4. Il ressort des pièces du dossier que le dossier de demande précise l'organisation et l'aménagement des deux accès au terrain qui figurent sur le plan de masse et sont également illustrés sur les croquis d'insertion. Par ailleurs, ce dossier comporte plusieurs documents graphiques permettant d'apprécier l'insertion paysagère depuis la voie publique et montrant non seulement les pignons de la construction centrale et d'une des maisons individuelles, mais aussi l'aspect des constructions maintenues et modifiées rue de Vern, et sur lesquels figure notamment l'un des nouveaux accès à la parcelle. Le plan de masse mentionne les raccordements des eaux usées et pluviales à la voie publique notamment par la servitude existant sur le terrain de M. et Mme H. Enfin, l'état initial de la végétation figure sur le plan dressé par le géomètre, ainsi que sur les photographies du terrain et la vue aérienne de la végétation existante montrant les arbres existants, dont les arbres sur le centre de la parcelle et en limite de propriété, ces documents étant complétés par le plan de masse sur lequel sont mentionnés les arbres existants et conservés et par la notice sur laquelle est mentionnée l'existence d'une zone de verger. Dans ces conditions, le projet architectural indiquait, de manière suffisante pour permettre à l'autorité publique d'apprécier la conformité du projet à la réglementation applicable, l'état du terrain et de la végétation dans son état initial, les accès au terrain, le raccordement des réseaux à la voie publique et l'insertion des constructions maintenues ou projetées, sans avoir à indiquer précisément le tracé de la servitude de passage des eaux pluviales et usées sur le fonds servant ou sur la parcelle des requérants. Le moyen tiré de l'insuffisance du dossier de demande de permis de construire au regard des dispositions des articles R. 431-8, R. 431-9 et R. 431-10 du code de l'urbanisme doit être écarté.
5. Aux termes de l'article 4.2 du titre III du règlement du PLUi relatif au patrimoine bâti d'intérêt local : " Pour les édifices significatifs de qualité patrimoniale repérés au règlement graphique en 2** : / - La conservation partielle des éléments de forte qualité patrimoniale est imposée sauf état sanitaire dégradé qui porte atteinte à la sécurité des usagers, la salubrité
des locaux et/ou présente des risques de péril; / - La démolition partielle des éléments bâtis de qualité est autorisée sous réserve d'un projet valorisant pour l'architecture de l'édifice et le paysage urbain ".

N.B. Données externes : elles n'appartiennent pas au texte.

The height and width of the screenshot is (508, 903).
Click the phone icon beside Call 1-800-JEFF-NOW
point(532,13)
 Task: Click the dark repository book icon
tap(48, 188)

6. Le projet envisage la rénovation et la transformation en logements de constructions inscrites au PLUi comme bâti d'intérêt local en conservant l'essentiel des caractéristiques. Il ressort des pièces du dossier que cette rénovation d'un bâtiment ancien, qui ne le modifie que par l'agrandissement d'un passage pour les véhicules, la création de lucarnes et la rénovation des ouvertures, ne peut être regardée que comme un projet valorisant tant pour l'édifice que pour le paysage urbain, le règlement applicable autorisant alors une démolition partielle. Le moyen tiré de la méconnaissance de l'article 4.2 du titre III du règlement du PLUi de Rennes métropole doit donc être écarté.

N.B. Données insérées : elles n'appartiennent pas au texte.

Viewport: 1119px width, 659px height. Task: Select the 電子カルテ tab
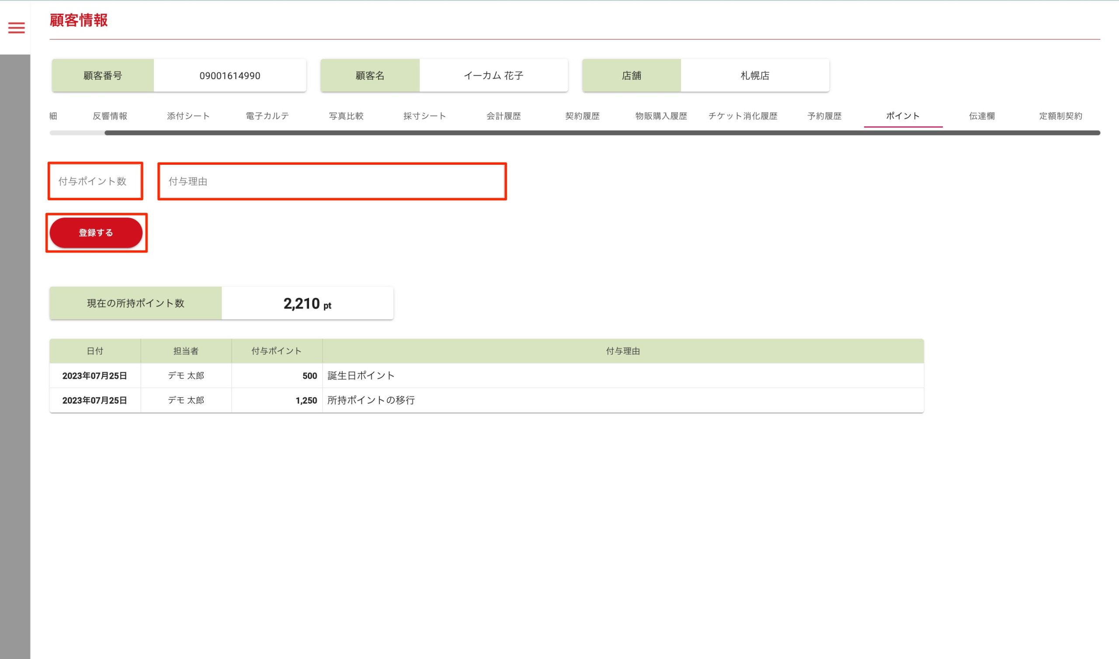(x=267, y=116)
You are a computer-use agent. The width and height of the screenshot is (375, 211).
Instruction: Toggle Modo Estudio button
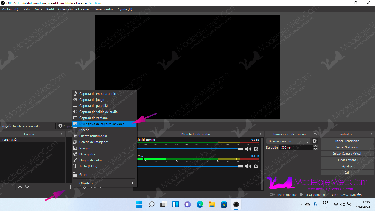347,160
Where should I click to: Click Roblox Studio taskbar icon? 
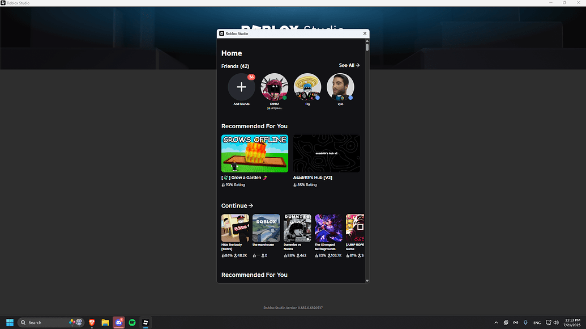(x=146, y=322)
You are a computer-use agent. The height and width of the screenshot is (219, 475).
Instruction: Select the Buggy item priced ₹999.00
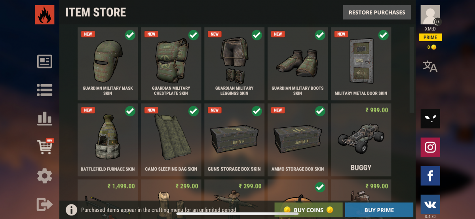(x=361, y=140)
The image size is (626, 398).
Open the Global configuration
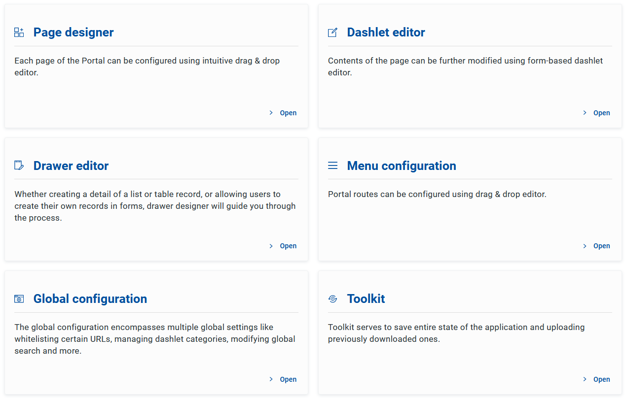click(288, 379)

7. Aux termes de l'article 1.2 du règlement de la zone UA1 sur laquelle la construction est envisagée : " Dans une bande d'implantation (*) d'une profondeur de 20 m, les constructions sont implantées en limite séparative ou en recul minimal de 3 m. / D de cette bande d'implantation (*), les constructions peuvent / - s'implanter librement si elles sont à rez-de-chaussée; / - D du rez-de-chaussée, l'implantation se fait en retrait de 3 m minimum des limites séparatives; / - s'adosser en continuité des constructions voisines existantes. ". Par ailleurs au chapitre des définitions du règlement littéral, il est indiqué qu'une construction est un ouvrage fixe et pérenne, comportant ou non des fondations et générant un espace utilisable par l'homme en sous-sol ou en surface. Enfin, le rez-de-chaussée correspond au " niveau dont au moins la moitié du volume est situé au-dessus du terrain naturel (*) ou du terrain aménagé (*) ". Enfin, les règles d'implantation fixée au règlement littéral applicable à toutes les zones disposent que " ne sont pas soumis aux règles d'implantation : () - Les constructions dont la hauteur n'excède pas 0,60 m mesurée par rapport au niveau du terrain naturel (*) ou terrain aménagé (*) au droit de la construction. ".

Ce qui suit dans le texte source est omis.